About this exercise:
Each record below has to be printed verbatim.

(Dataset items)
○ ○ ○ ○

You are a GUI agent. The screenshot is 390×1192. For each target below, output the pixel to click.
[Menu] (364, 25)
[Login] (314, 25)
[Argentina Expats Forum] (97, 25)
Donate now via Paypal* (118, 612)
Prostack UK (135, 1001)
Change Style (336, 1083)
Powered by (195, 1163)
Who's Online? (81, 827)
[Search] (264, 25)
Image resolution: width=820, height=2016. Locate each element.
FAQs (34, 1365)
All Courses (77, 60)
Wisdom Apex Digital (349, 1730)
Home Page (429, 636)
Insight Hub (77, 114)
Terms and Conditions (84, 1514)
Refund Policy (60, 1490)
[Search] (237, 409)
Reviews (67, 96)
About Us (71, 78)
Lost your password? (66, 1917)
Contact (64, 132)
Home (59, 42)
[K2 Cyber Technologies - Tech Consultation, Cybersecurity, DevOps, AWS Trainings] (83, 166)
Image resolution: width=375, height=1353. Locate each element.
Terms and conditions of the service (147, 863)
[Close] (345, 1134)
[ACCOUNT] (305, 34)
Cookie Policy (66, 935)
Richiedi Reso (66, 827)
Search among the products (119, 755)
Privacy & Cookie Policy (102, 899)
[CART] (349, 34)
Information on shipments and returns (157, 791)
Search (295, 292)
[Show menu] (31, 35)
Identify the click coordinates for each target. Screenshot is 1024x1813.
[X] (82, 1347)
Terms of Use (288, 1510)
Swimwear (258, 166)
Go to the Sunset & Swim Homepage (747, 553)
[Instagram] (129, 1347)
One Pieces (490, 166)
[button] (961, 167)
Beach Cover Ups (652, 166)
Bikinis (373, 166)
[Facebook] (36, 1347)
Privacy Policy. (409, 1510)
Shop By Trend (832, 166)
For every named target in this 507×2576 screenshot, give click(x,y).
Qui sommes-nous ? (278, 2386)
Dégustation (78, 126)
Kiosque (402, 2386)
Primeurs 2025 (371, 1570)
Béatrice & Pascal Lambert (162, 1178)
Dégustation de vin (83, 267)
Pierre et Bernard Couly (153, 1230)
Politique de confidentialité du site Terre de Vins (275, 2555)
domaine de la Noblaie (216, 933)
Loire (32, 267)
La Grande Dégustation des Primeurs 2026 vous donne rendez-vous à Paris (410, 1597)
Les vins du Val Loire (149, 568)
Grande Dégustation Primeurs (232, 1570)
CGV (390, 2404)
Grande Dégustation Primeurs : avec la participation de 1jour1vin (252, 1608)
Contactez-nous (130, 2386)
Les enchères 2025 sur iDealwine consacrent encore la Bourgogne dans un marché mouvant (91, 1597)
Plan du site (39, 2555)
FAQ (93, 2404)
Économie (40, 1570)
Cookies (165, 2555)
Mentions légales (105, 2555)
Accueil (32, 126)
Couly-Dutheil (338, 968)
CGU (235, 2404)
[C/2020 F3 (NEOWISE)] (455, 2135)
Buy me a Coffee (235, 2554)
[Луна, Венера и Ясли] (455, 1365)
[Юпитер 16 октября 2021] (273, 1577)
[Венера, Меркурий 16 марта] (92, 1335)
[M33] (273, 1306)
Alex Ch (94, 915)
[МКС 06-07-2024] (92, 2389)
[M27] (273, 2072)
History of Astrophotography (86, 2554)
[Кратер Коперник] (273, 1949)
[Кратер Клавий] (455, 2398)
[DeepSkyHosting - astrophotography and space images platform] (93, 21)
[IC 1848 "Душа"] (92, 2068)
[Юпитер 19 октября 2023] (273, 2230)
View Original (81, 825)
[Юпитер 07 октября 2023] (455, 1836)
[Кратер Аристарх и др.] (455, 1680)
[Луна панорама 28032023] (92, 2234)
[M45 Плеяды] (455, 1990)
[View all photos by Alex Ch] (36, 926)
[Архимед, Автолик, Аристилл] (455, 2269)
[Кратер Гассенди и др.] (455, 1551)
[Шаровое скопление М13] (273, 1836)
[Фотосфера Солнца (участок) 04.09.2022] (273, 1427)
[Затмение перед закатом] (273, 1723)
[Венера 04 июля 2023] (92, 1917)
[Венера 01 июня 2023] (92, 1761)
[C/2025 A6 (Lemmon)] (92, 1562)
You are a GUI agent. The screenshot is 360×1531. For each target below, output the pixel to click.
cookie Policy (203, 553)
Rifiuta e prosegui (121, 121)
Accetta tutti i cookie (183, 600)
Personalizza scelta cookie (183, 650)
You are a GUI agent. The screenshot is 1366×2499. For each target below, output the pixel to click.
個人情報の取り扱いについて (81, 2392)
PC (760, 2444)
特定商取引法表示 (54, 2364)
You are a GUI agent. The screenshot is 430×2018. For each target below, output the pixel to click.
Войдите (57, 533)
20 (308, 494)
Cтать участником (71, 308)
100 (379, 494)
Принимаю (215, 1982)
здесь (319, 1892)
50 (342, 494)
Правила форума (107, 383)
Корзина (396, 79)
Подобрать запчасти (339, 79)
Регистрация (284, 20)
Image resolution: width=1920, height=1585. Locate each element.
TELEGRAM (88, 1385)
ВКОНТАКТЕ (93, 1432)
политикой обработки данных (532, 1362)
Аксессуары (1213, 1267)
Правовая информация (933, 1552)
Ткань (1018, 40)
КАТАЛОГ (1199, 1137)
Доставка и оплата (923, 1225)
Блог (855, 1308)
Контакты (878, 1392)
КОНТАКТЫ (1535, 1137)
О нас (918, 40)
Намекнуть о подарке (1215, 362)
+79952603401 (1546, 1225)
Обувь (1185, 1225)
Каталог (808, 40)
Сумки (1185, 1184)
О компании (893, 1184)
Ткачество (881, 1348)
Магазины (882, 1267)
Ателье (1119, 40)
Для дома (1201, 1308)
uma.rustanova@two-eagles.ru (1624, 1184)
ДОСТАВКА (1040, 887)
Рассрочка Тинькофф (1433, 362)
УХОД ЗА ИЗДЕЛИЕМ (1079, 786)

○ ○ ○ ○

Result:
You are a GUI agent. The screenshot is 390×1192. For each target below, output the pixel to click.
[Menu] (364, 25)
[Login] (314, 25)
[Argentina Expats Forum] (97, 25)
Donate now via Paypal* (118, 612)
Prostack UK (135, 1001)
Change Style (336, 1083)
Powered by (195, 1163)
Who's Online? (81, 827)
[Search] (264, 25)
Image resolution: width=820, height=2016. Locate each element.
FAQs (34, 1365)
All Courses (77, 60)
Wisdom Apex Digital (349, 1730)
Home Page (429, 636)
Insight Hub (77, 114)
Terms and Conditions (84, 1514)
Refund Policy (60, 1490)
[Search] (237, 409)
Reviews (67, 96)
About Us (71, 78)
Lost your password? (66, 1917)
Contact (64, 132)
Home (59, 42)
[K2 Cyber Technologies - Tech Consultation, Cybersecurity, DevOps, AWS Trainings] (83, 166)
Image resolution: width=375, height=1353. Locate each element.
Terms and conditions of the service (147, 863)
[Close] (345, 1134)
[ACCOUNT] (305, 34)
Cookie Policy (66, 935)
Richiedi Reso (66, 827)
Search among the products (119, 755)
Privacy & Cookie Policy (102, 899)
[CART] (349, 34)
Information on shipments and returns (157, 791)
Search (295, 292)
[Show menu] (31, 35)
Identify the click coordinates for each target. Screenshot is 1024x1813.
[X] (82, 1347)
Terms of Use (288, 1510)
Swimwear (258, 166)
Go to the Sunset & Swim Homepage (747, 553)
[Instagram] (129, 1347)
One Pieces (490, 166)
[button] (961, 167)
Beach Cover Ups (652, 166)
Bikinis (373, 166)
[Facebook] (36, 1347)
Privacy Policy. (409, 1510)
Shop By Trend (832, 166)
For every named target in this 507×2576 screenshot, give click(x,y).
Qui sommes-nous ? (278, 2386)
Dégustation (78, 126)
Kiosque (402, 2386)
Primeurs 2025 (371, 1570)
Béatrice & Pascal Lambert (162, 1178)
Dégustation de vin (83, 267)
Pierre et Bernard Couly (153, 1230)
Politique de confidentialité du site Terre de Vins (275, 2555)
domaine de la Noblaie (216, 933)
Loire (32, 267)
La Grande Dégustation des Primeurs 2026 vous donne rendez-vous à Paris (410, 1597)
Les vins du Val Loire (149, 568)
Grande Dégustation Primeurs (232, 1570)
CGV (390, 2404)
Grande Dégustation Primeurs : avec la participation de 1jour1vin (252, 1608)
Contactez-nous (130, 2386)
Les enchères 2025 sur iDealwine consacrent encore la Bourgogne dans un marché mouvant (91, 1597)
Plan du site (39, 2555)
FAQ (93, 2404)
Économie (40, 1570)
Cookies (165, 2555)
Mentions légales (105, 2555)
Accueil (32, 126)
Couly-Dutheil (338, 968)
CGU (235, 2404)
[C/2020 F3 (NEOWISE)] (455, 2135)
Buy me a Coffee (235, 2554)
[Луна, Венера и Ясли] (455, 1365)
[Юпитер 16 октября 2021] (273, 1577)
[Венера, Меркурий 16 марта] (92, 1335)
[M33] (273, 1306)
Alex Ch (94, 915)
[МКС 06-07-2024] (92, 2389)
[M27] (273, 2072)
History of Astrophotography (86, 2554)
[Кратер Коперник] (273, 1949)
[Кратер Клавий] (455, 2398)
[DeepSkyHosting - astrophotography and space images platform] (93, 21)
[IC 1848 "Душа"] (92, 2068)
[Юпитер 19 октября 2023] (273, 2230)
View Original (81, 825)
[Юпитер 07 октября 2023] (455, 1836)
[Кратер Аристарх и др.] (455, 1680)
[Луна панорама 28032023] (92, 2234)
[M45 Плеяды] (455, 1990)
[View all photos by Alex Ch] (36, 926)
[Архимед, Автолик, Аристилл] (455, 2269)
[Кратер Гассенди и др.] (455, 1551)
[Шаровое скопление М13] (273, 1836)
[Фотосфера Солнца (участок) 04.09.2022] (273, 1427)
[Затмение перед закатом] (273, 1723)
[Венера 04 июля 2023] (92, 1917)
[Венера 01 июня 2023] (92, 1761)
[C/2025 A6 (Lemmon)] (92, 1562)
You are a GUI agent. The screenshot is 360×1531. For each target below, output the pixel to click.
cookie Policy (203, 553)
Rifiuta e prosegui (121, 121)
Accetta tutti i cookie (183, 600)
Personalizza scelta cookie (183, 650)
You are a GUI agent. The screenshot is 1366×2499. For each target below, output the pixel to click.
個人情報の取り扱いについて (81, 2392)
PC (760, 2444)
特定商取引法表示 (54, 2364)
You are a GUI agent. The screenshot is 430×2018. For each target below, output the pixel to click.
Войдите (57, 533)
20 (308, 494)
Cтать участником (71, 308)
100 (379, 494)
Принимаю (215, 1982)
здесь (319, 1892)
50 (342, 494)
Правила форума (107, 383)
Корзина (396, 79)
Подобрать запчасти (339, 79)
Регистрация (284, 20)
Image resolution: width=1920, height=1585. Locate each element.
TELEGRAM (88, 1385)
ВКОНТАКТЕ (93, 1432)
политикой обработки данных (532, 1362)
Аксессуары (1213, 1267)
Правовая информация (933, 1552)
Ткань (1018, 40)
КАТАЛОГ (1199, 1137)
Доставка и оплата (923, 1225)
Блог (855, 1308)
Контакты (878, 1392)
КОНТАКТЫ (1535, 1137)
О нас (918, 40)
Намекнуть о подарке (1215, 362)
+79952603401 (1546, 1225)
Обувь (1185, 1225)
Каталог (808, 40)
Сумки (1185, 1184)
О компании (893, 1184)
Ткачество (881, 1348)
Магазины (882, 1267)
Ателье (1119, 40)
Для дома (1201, 1308)
uma.rustanova@two-eagles.ru (1624, 1184)
ДОСТАВКА (1040, 887)
Рассрочка Тинькофф (1433, 362)
УХОД ЗА ИЗДЕЛИЕМ (1079, 786)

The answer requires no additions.